Endurance Performance and Carbohydrate Utilization

• Substrate Dynamics:

  • As exercise intensity increases (measured as $$), reliance shifts from fats to muscle glycogen and blood glucose.

  • Fat stores are massive (e.g., adipose triglyceride provides energy for $≈ 92.5\,hours$), but glycogen is limited (muscle stores last $≈ 60\,minutes$ at high intensity).

• Carbohydrate Loading and Supplementation:

  • Loading Goal: To maximize pre-exercise muscle glycogen content.

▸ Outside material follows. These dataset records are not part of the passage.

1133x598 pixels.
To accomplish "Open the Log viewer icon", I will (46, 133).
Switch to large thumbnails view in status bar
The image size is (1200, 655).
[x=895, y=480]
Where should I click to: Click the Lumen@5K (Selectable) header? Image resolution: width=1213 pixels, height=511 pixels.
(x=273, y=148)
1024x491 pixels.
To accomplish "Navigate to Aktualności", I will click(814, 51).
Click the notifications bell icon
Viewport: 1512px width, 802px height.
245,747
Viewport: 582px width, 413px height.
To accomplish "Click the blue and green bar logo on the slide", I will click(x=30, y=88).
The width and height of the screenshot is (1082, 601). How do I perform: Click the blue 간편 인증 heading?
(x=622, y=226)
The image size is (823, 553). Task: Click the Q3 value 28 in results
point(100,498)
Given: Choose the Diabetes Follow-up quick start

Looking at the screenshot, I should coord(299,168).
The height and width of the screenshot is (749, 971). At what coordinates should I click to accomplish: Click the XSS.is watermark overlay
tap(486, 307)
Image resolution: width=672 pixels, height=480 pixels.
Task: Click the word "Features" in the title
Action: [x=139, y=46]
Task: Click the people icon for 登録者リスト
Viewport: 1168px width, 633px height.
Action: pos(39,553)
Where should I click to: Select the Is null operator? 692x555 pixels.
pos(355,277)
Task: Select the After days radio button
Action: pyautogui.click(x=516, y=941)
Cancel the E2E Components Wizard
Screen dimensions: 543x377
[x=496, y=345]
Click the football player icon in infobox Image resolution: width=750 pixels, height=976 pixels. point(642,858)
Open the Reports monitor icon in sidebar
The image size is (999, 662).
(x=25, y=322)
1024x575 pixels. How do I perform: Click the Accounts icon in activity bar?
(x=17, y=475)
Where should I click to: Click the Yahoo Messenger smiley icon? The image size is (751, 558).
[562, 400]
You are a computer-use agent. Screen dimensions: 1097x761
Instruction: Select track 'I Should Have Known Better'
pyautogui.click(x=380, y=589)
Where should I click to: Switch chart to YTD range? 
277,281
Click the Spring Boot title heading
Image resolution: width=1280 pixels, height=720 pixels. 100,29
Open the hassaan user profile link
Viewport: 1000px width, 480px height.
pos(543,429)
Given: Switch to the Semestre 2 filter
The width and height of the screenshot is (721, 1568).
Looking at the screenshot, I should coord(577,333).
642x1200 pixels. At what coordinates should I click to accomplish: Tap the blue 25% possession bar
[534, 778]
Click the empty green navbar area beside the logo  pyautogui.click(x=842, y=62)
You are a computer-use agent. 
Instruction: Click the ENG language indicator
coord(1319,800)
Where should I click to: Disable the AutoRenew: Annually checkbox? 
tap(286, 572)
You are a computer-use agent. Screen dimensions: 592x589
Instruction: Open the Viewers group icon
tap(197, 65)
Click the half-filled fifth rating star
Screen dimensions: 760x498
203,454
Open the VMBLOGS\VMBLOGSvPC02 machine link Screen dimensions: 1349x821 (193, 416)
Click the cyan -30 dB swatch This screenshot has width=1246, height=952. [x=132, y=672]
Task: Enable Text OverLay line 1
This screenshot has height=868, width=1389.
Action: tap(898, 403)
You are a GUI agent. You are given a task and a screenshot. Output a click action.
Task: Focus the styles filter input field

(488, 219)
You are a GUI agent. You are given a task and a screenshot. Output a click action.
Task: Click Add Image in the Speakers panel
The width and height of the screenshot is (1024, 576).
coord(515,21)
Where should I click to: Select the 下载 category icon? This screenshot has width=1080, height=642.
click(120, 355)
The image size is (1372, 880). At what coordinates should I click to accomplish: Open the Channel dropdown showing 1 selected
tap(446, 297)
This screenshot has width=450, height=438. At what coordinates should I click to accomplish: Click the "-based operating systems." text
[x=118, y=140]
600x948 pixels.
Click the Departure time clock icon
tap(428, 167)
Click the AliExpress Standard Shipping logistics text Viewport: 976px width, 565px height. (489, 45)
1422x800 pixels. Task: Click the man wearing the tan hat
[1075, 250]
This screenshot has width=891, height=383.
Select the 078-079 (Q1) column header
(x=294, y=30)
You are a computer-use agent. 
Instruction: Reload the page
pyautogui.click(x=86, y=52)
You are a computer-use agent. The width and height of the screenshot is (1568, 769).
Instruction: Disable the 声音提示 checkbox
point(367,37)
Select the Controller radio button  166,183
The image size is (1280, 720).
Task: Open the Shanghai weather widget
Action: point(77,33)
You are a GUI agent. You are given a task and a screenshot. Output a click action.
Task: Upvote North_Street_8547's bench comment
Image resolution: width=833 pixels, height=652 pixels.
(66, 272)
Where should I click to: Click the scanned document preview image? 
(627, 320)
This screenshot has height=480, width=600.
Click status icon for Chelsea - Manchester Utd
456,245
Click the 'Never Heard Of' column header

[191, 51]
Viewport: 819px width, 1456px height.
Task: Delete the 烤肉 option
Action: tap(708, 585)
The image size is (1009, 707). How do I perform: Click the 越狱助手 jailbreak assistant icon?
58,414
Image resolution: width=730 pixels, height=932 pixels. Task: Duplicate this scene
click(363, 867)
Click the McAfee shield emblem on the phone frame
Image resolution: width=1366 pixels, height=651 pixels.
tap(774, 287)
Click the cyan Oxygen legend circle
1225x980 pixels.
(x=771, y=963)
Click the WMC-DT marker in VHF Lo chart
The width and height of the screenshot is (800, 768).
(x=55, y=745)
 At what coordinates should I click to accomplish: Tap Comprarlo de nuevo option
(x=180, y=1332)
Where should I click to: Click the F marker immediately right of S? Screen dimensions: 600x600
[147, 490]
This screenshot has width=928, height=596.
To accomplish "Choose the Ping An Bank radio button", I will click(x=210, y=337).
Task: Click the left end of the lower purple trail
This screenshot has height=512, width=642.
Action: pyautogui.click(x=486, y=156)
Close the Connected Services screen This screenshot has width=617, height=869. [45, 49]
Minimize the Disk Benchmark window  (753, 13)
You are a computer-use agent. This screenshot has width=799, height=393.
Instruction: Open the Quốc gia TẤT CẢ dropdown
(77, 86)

  • Performance Impact: High-CHO diets significantly increase exercise capacity/time to fatigue compared to normal or low-CHO diets.

  • Post-Exercise: Consuming $50-100\,g$ of CHO immediately after training helps restore stores.

  • During Exercise: $30-60\,g$ of CHO per hour is recommended for sessions lasting over one hour to spare plasma glucose and maintain intensity.

Comparative VO2 Max Scores

• Top Recorded Scores (Men):

  • Oskar Svendsen (Cycling): $97.5\,ml/kg/min$ (recorded at 18 years old).

  • Espen Harald Bjerke (XC Skier): $96.0\,ml/kg/min$.

  • Bj%rn D%hlie (XC Skier): $96.0\,ml/kg/min$.

  • Greg LeMond (Cycling): $92.5\,ml/kg/min$.

  • Matt Carpenter (Runner): $92.0\,ml/kg/min$.

• Health Correlations:

  • VO2 max is a strong predictor of survival. The top $2\%$ of fitness levels show a $97\%$ 10-year survival rate compared to $77\%$ in the bottom $25\%$.